Sunday, January 11, 2009

Juveniles from 2008

Today I met my friend Reddy. The last time I saw him was when he called at my home to introduce his friend Kevin to me. This was in mid-September last year, shortly after I mentioned on my blog that I had some juvenile shamas for sale. When they visited, the only juvenile that I had in a cage and ready for sale was DDS216. There were 2 other juveniles that I was considering selling but they were still in the aviary. 216 is Icon’s son. Kevin took him.

About a week or so later, I got a call from Reddy who mentioned that he was also interested in taking one of my juveniles. He visited with Kevin on a Saturday when Jeffrey Low was also visiting. I had taken out 2 juveniles from their aviaries in preparation for the visit.

Reddy and Kevin requested Jeffrey and I to assess the 2 juveniles. We both recommended 152 as he had a strong character with eye-catching display, lifting his tails to 90 degrees or more. In comparison with 216, the latter had 6” juvenile tails which were soft and curved. 152’s tails were slightly shorter at 5.75” and also a little stiffer.

I said between 152 and the other juvenile, I preferred 152 for its better display and stronger character. Jeffrey also thought so. Regarding the tail lengths, I said that Reddy should not bother too much about the difference between 216 and 152 as a juvenile male with tails of about 5.75” that I had given to my friend William in 2007 had had 12½” tails after its first molt from juvenile. Jeffrey added that he himself was not much concerned about getting the juvenile with the longest tails as he would think that even the juveniles with the shortest tails could be expected to have tails of at least 10” after the first molt. He noted that he had earlier chosen DDS207 although his juvenile tails were only 4½”. Reddy took 152.

Reddy told me today that Kevin and he are both extremely pleased with their birds. 216 has completed his molt. As expected he has long, soft, curved tails which are about 13” to 13½”. This is exceptionally long for a first molt and the tails may eventually well be more than 16” after the third molt. In his first outing to a shama gathering recently, he had sung and displayed and Kevin had received an unsolicited offer for him that was about 70% more than the price he had paid. Kevin was not interested in selling. I am sure he could obtain a much better price if he wants to part with 216.

Reddy’s 152 is still molting. His tails are presently about 3”. Reddy says that he is very aggressive even during the molt and tends to display along the perch when he hears Reddy’s other shama singing even though it is out of sight. I cautioned that 152 should be kept isolated from other shamas during the molt.

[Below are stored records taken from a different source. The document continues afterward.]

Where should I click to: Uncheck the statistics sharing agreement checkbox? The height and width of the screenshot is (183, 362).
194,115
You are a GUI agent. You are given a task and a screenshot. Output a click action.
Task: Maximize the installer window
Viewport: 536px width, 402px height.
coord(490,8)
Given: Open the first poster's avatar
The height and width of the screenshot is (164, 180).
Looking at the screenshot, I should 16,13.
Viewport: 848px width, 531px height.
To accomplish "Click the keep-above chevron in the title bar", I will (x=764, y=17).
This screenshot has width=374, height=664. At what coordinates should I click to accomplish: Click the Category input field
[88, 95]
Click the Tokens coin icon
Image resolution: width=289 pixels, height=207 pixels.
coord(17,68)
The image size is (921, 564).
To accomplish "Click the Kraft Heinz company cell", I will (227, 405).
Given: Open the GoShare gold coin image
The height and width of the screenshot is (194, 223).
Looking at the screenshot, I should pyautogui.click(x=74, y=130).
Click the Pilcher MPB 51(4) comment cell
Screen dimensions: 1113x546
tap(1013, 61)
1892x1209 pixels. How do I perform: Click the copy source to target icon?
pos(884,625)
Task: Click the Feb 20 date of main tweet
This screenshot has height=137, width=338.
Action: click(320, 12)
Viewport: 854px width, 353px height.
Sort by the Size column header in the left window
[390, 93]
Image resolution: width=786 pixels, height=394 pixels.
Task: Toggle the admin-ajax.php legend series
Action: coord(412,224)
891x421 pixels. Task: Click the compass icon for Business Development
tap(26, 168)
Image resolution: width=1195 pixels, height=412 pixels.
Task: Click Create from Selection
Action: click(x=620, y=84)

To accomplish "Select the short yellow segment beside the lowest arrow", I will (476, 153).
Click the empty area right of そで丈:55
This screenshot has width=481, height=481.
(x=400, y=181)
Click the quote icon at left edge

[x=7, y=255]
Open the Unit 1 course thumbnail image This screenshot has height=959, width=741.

Reddy assured that he was doing this and that his other shama was some distance away from 152.

I am often asked questions about tail length. It usually takes the form of “If my juvenile’s tails are xxx” long, how long are they likely to be after the first molt?” It’s almost impossible to tell with wild-caught birds. For instance, a wild-caught juvenile with tails of 5.75” that I bought turned out to have only 7” tails after the first molt. For captive-bred birds which have (amongst other features) been selectively bred for long tails, it is much easier to predict potential tail length. For example, Jeffrey’s DDS207 recently completed its first molt and its replacement tails are about 11” whereas its juvenile tails were only 4½”.

I would like to end by apologizing to those who have written to me recently with requests to purchase my birds and who have not received a reply from me. I thank you for your interest and regret that I presently have no birds for sale. I will keep your contact numbers and let you know if I have anything available in future.